_Extrait fourni_:
B) La commission nationale de la commande publique
À l’instar de l’institution du Médiateur, la commission nationale de la commande publique assure la régularisation des marchés publics dans la limite des compétences qui lui sont attribuées par la réglementation en vigueur. Ainsi, à l’occasion de son exercice des missions de consultation des réclamations émanant des concurrents, des attributaires ou des titulaires des commandes publiques (tel qu’il est prévu par le décret n° 2-14-867 du 21 septembre 2015 relatif à la commission nationale de la commande publique), la commission invente des mécanismes juridiques de régularisation des marchés et les recommande par les biais des différents avis qu’elle rend.
Par conséquent, le principal mécanisme de régularisation utilisé dans ce sens est le recours à la réglementation en vigueur et aux bonnes pratiques de gestion des marchés publics en vue d’en tirer des solutions juridiques et pratiques et replacer l’acte illégal dans la sphère de la légalité et de la régularité une nouvelle fois. Ainsi, il a été mentionné au niveau de l’avis n° 5/2018 au sujet de l’omission de l’inscription du RIB sur l’acte d’engagement, rendu le 17/04/2018 par la commission que « l’omission de l’inscription du RIB dans l’acte d’engagement ne constitue pas, au regard des dispositions du paragraphe 2 de l’article 40 précité, un motif fondé d’élimination des offres, dans la mesure où elle n’affecte pas le libre jeu de la concurrence, ne porte pas atteinte à l’égalité de traitement des concurrents et ne modifie pas l’objet du marché ».

_Enregistrements_:

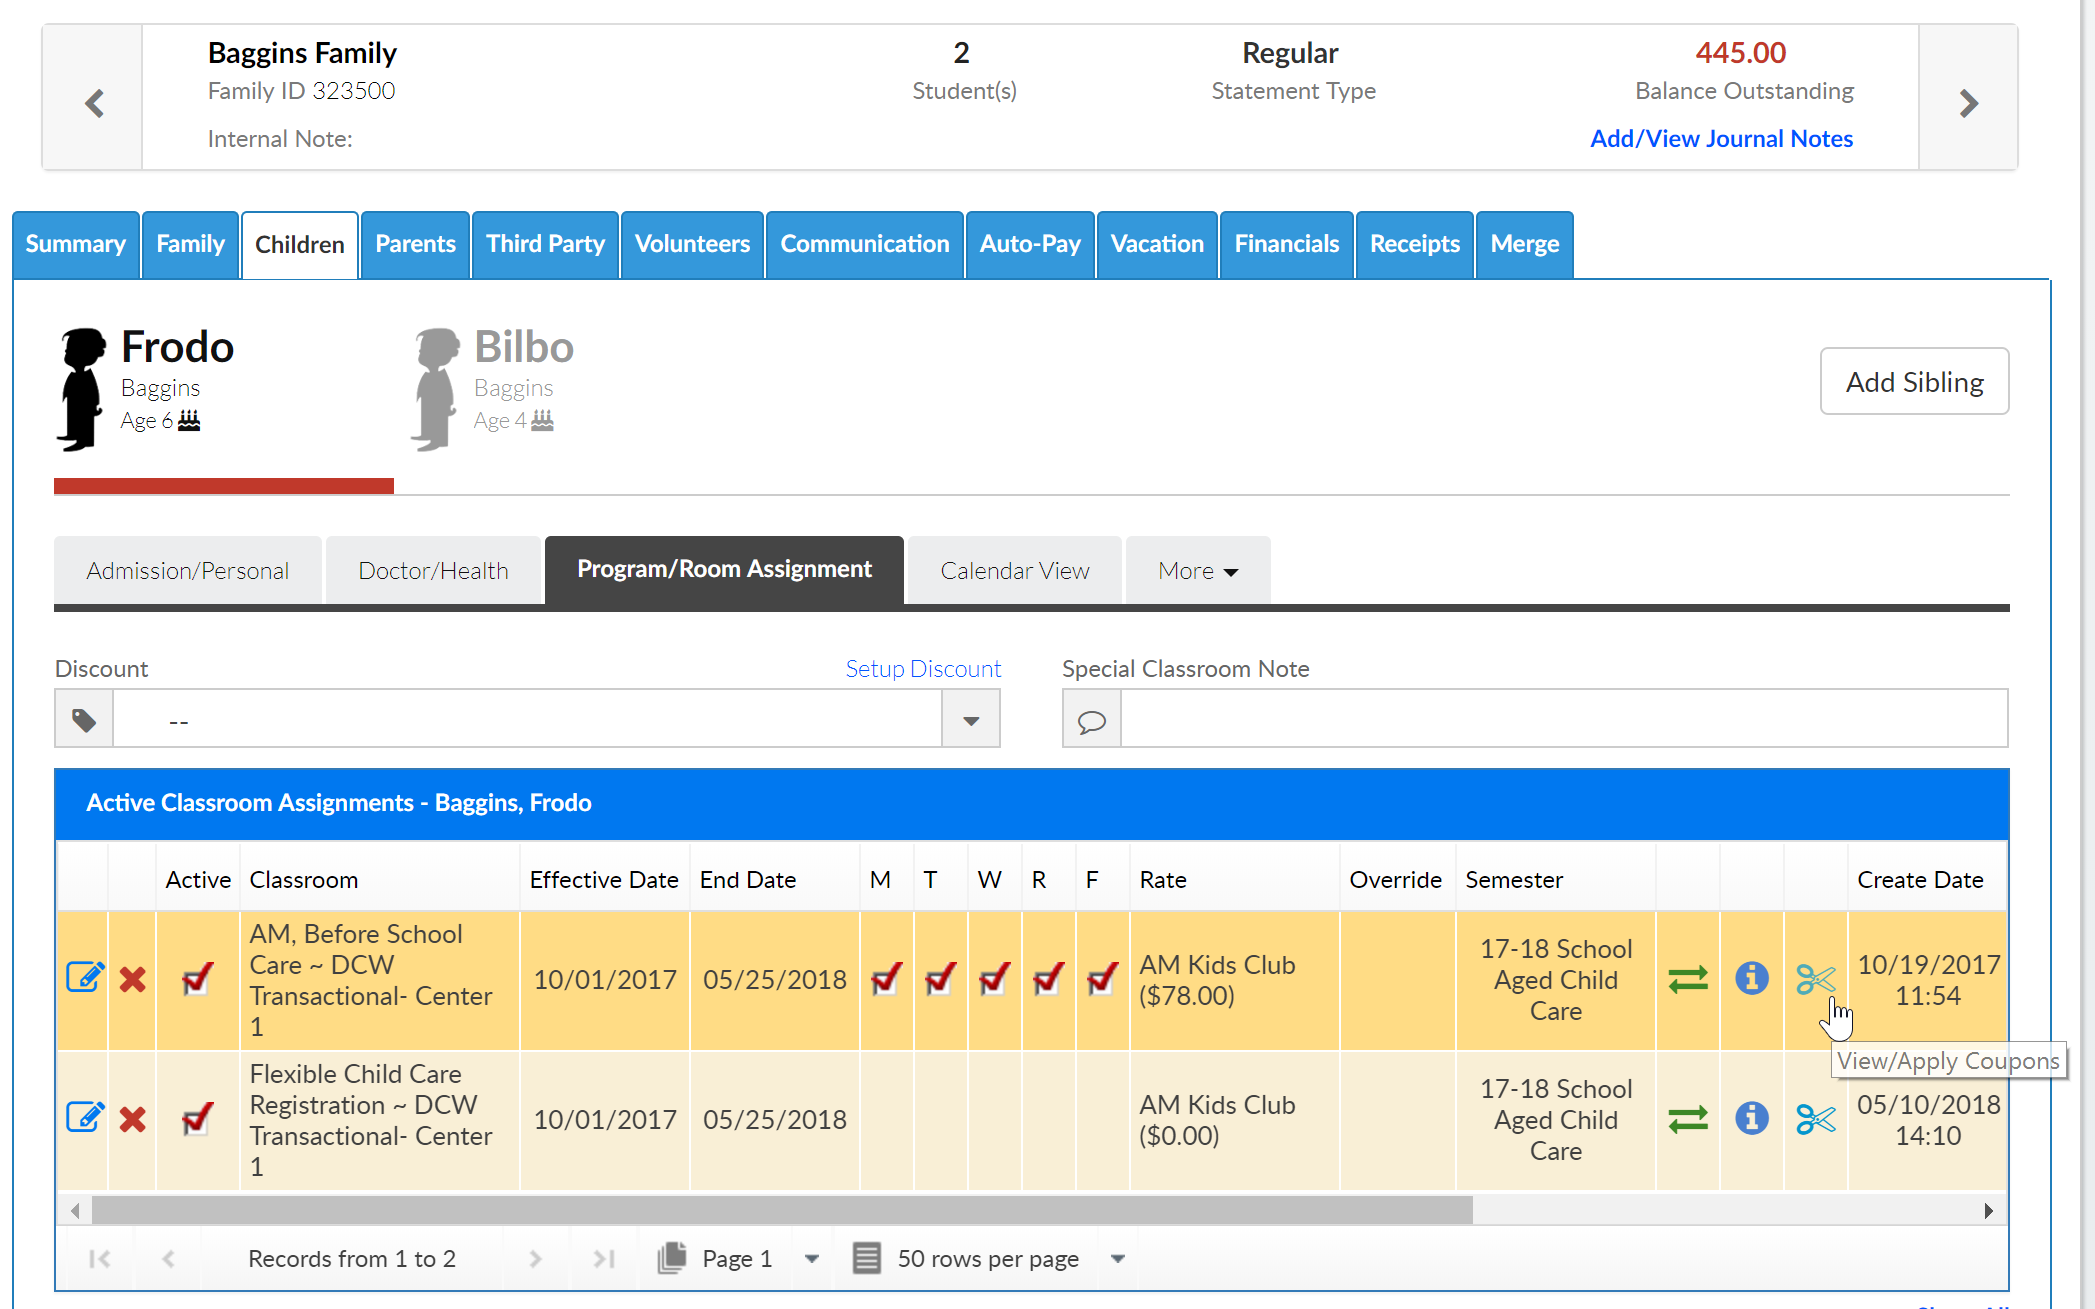This screenshot has height=1309, width=2095.
Task: Click red X delete icon on Flexible Child Care row
Action: tap(132, 1119)
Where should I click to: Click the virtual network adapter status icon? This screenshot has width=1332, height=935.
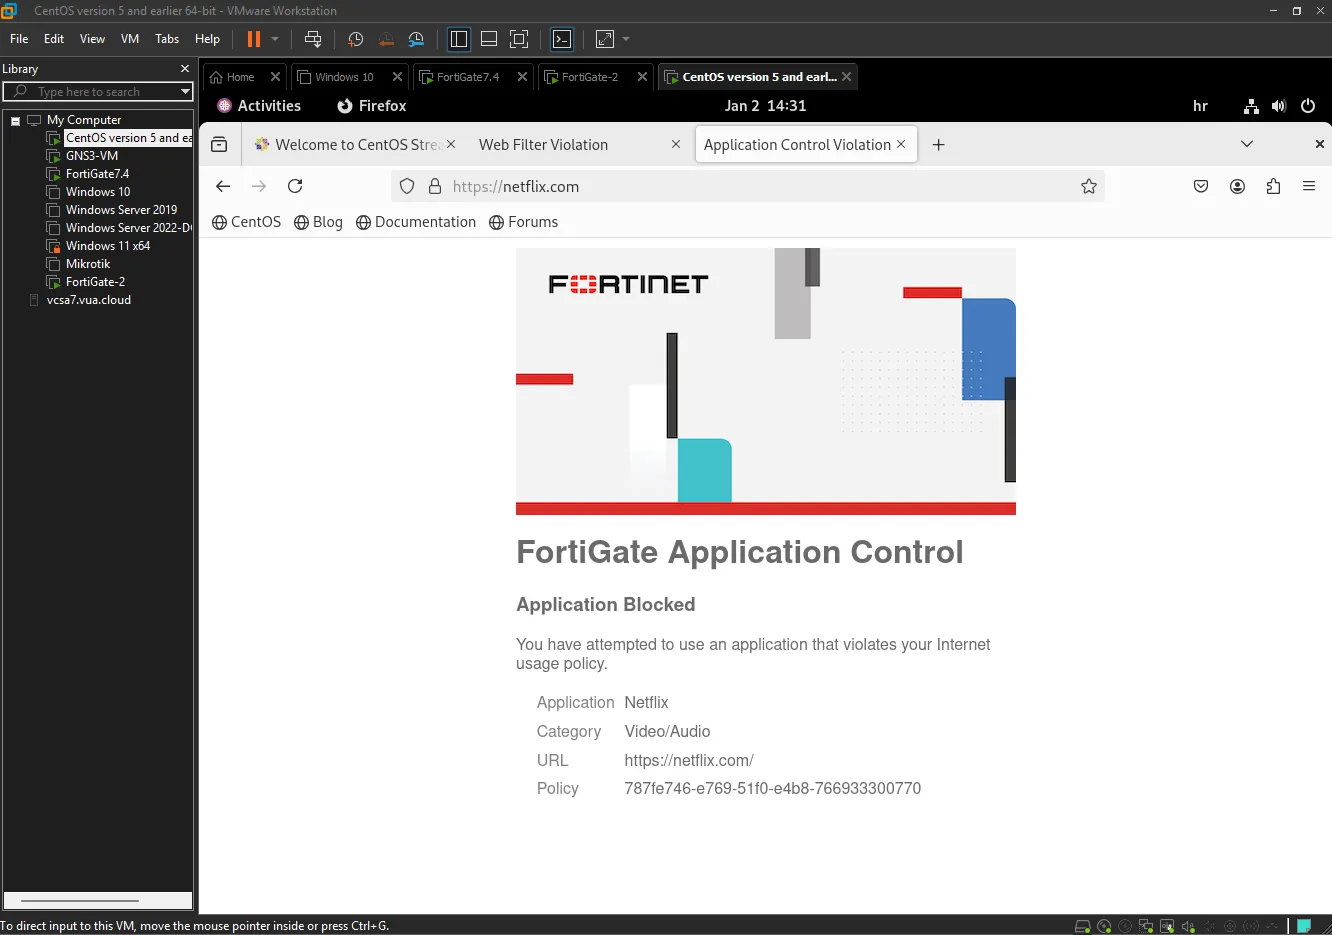point(1146,926)
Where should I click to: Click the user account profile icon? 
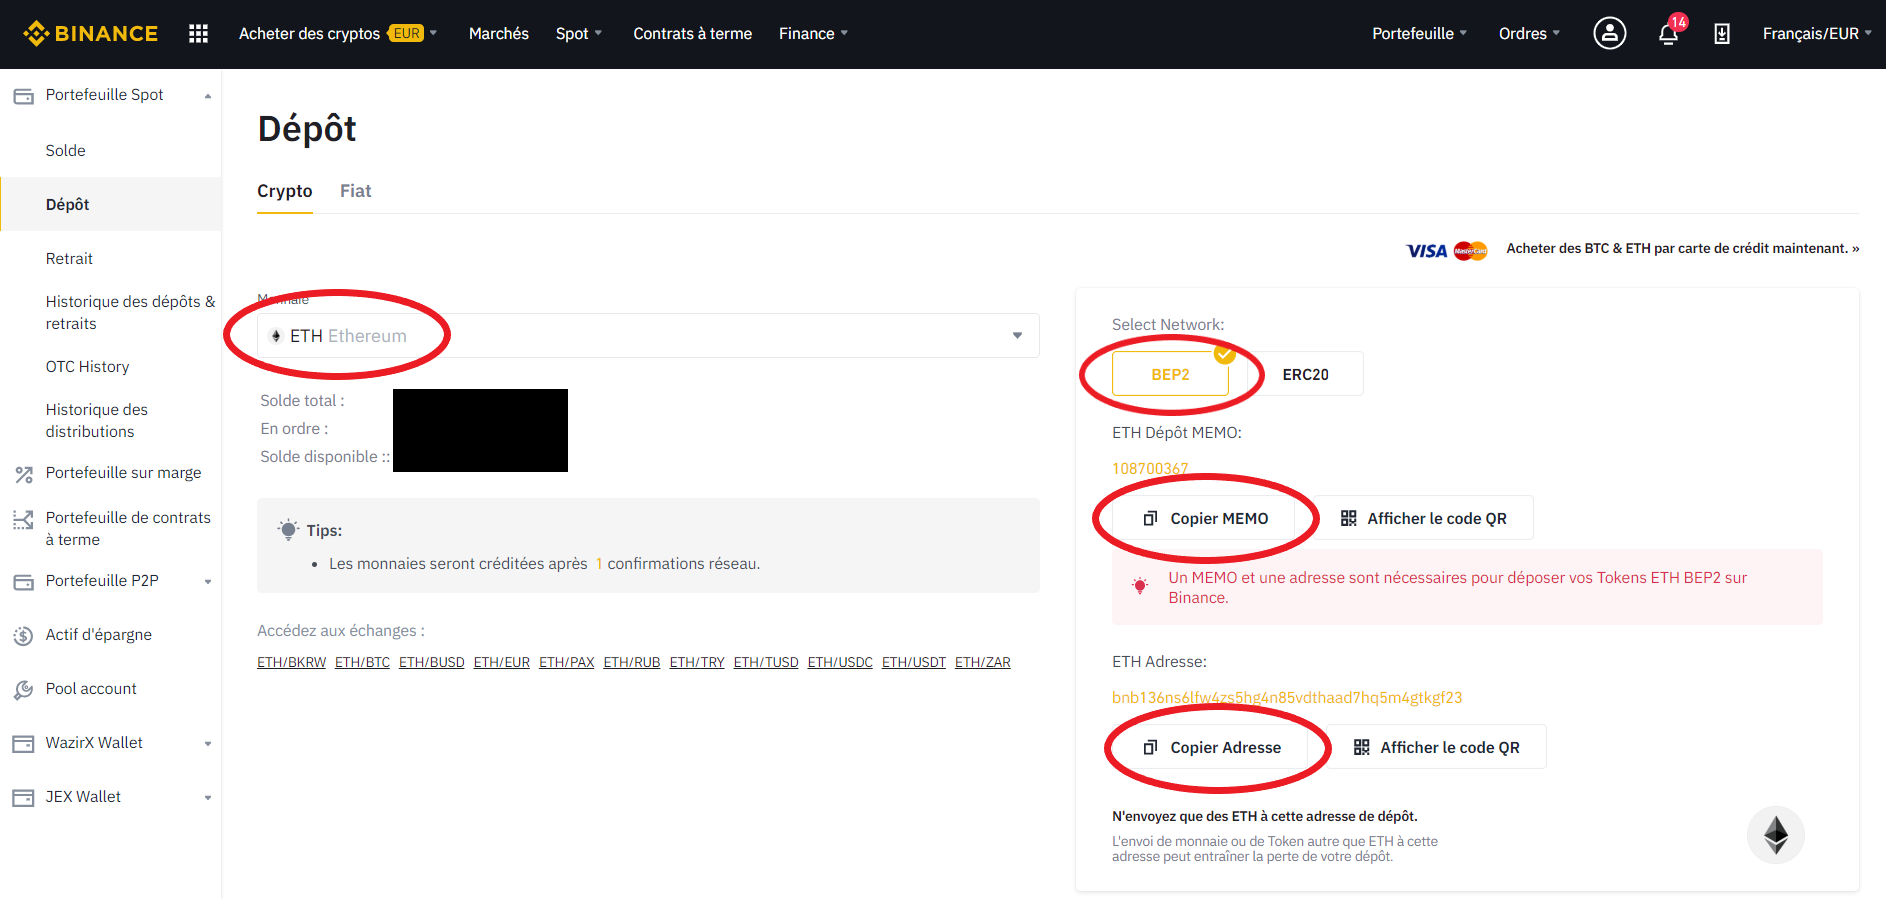pyautogui.click(x=1609, y=34)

_Exercice court 1_: Résumez plus brièvement le paragraphe de l'extrait sur la commission nationale de la commande publique qui commence par « À l’instar de l’institution du Médiateur », en conservant ses faits principaux.
_Exercice court 2_: Reportez uniquement le passage des enregistrements allant de la ligne contenant « Where should I click to: Click the user » jusqu'à la fin des enregistrements, demandes comprises, en ajoutant -127 à chaque coordonnée des réponses. Laissez les images de côté.

_Bonne réponse 1_: Comme le Médiateur, la commission nationale de la commande publique régularise les marchés publics, dans les limites des compétences que lui attribue la réglementation. Elle examine les réclamations des concurrents, des attributaires et des titulaires des commandes publiques, selon le décret n° 2-14-867 du 21 septembre 2015. À cette occasion, elle conçoit des mécanismes juridiques de régularisation et les recommande dans ses avis.

_Bonne réponse 2_:
Where should I click to: Click the user account profile icon? 
pyautogui.click(x=1482, y=-93)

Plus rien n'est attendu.